The photographer’s case study is her native Brazil. In a bid to create a counter-narrative to the mass media’s treatment of the subject—made up of portrayals that typically overlook the voices of ecologists, anthropologists, social activists and people personally hit directly by the industry—her project focuses on giving voice to the affected communities. Dead Water presents the material impact of hydropower through a hybrid point of view: both that of the photographer and the subjects of this story.
‘Each sitter was also asked to direct his/her own photo shoot, making the changes she/he wanted in order to best represent himself/herself, her/his history and feelings before the Other. I want the sitters’ voices to come through in the making of work, not simply as the observed within the documentary process.’ In addition to bearing witness to the changing landscape that surrounds the people she photographs, she invites them to express how they feel in response to these transformations that they have little control over: their thoughts, dreams, memories that speak to their intimate relationship to the place they belong to.

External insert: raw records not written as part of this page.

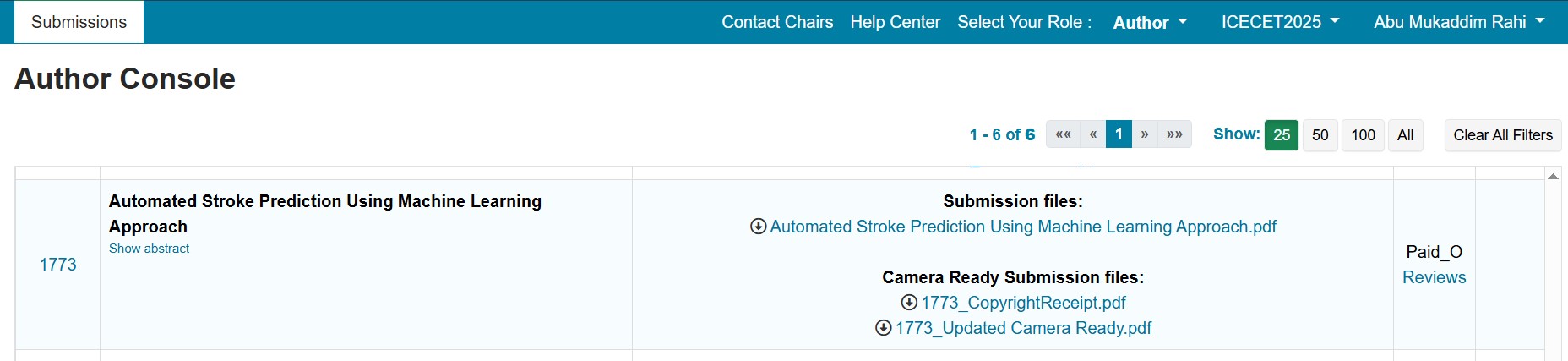Show 50 items per page
The width and height of the screenshot is (1568, 361).
pyautogui.click(x=1320, y=135)
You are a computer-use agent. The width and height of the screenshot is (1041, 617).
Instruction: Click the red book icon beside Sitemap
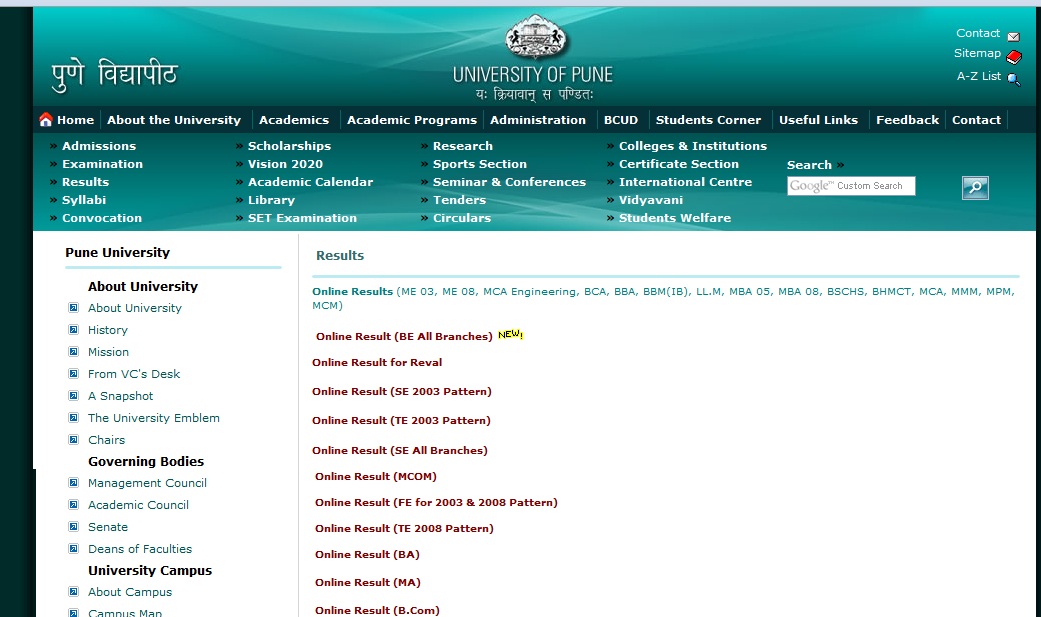tap(1015, 55)
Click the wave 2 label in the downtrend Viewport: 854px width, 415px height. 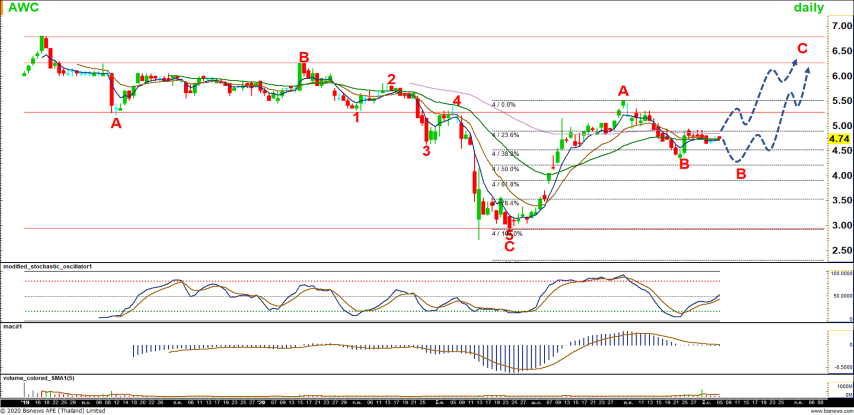[391, 79]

Using photography as an agent for change, Ribeiro positions her images within a highly active and engaged practice that includes writing a PhD on the subject and taking part in the collective Voices of Latin Amercia and Agnitio, a project that seeks to empower communities through photography. She is currently working on an extensive book project (which has been shortlisted for the Luma Rencontres Dummy Book Award at this year’s Rencontres d’Arles) that weaves the portraits together with in-depth research, unpacking many dimensions of this urgent issue. In doing so, she builds a multi-layered story on the development of Hydroelectricity, in which the overlooked become protagonists of this troubling narrative.”
SOPHIE WRIGHT (August 2019)
LensCulture’s editor.
The article can be accessed here.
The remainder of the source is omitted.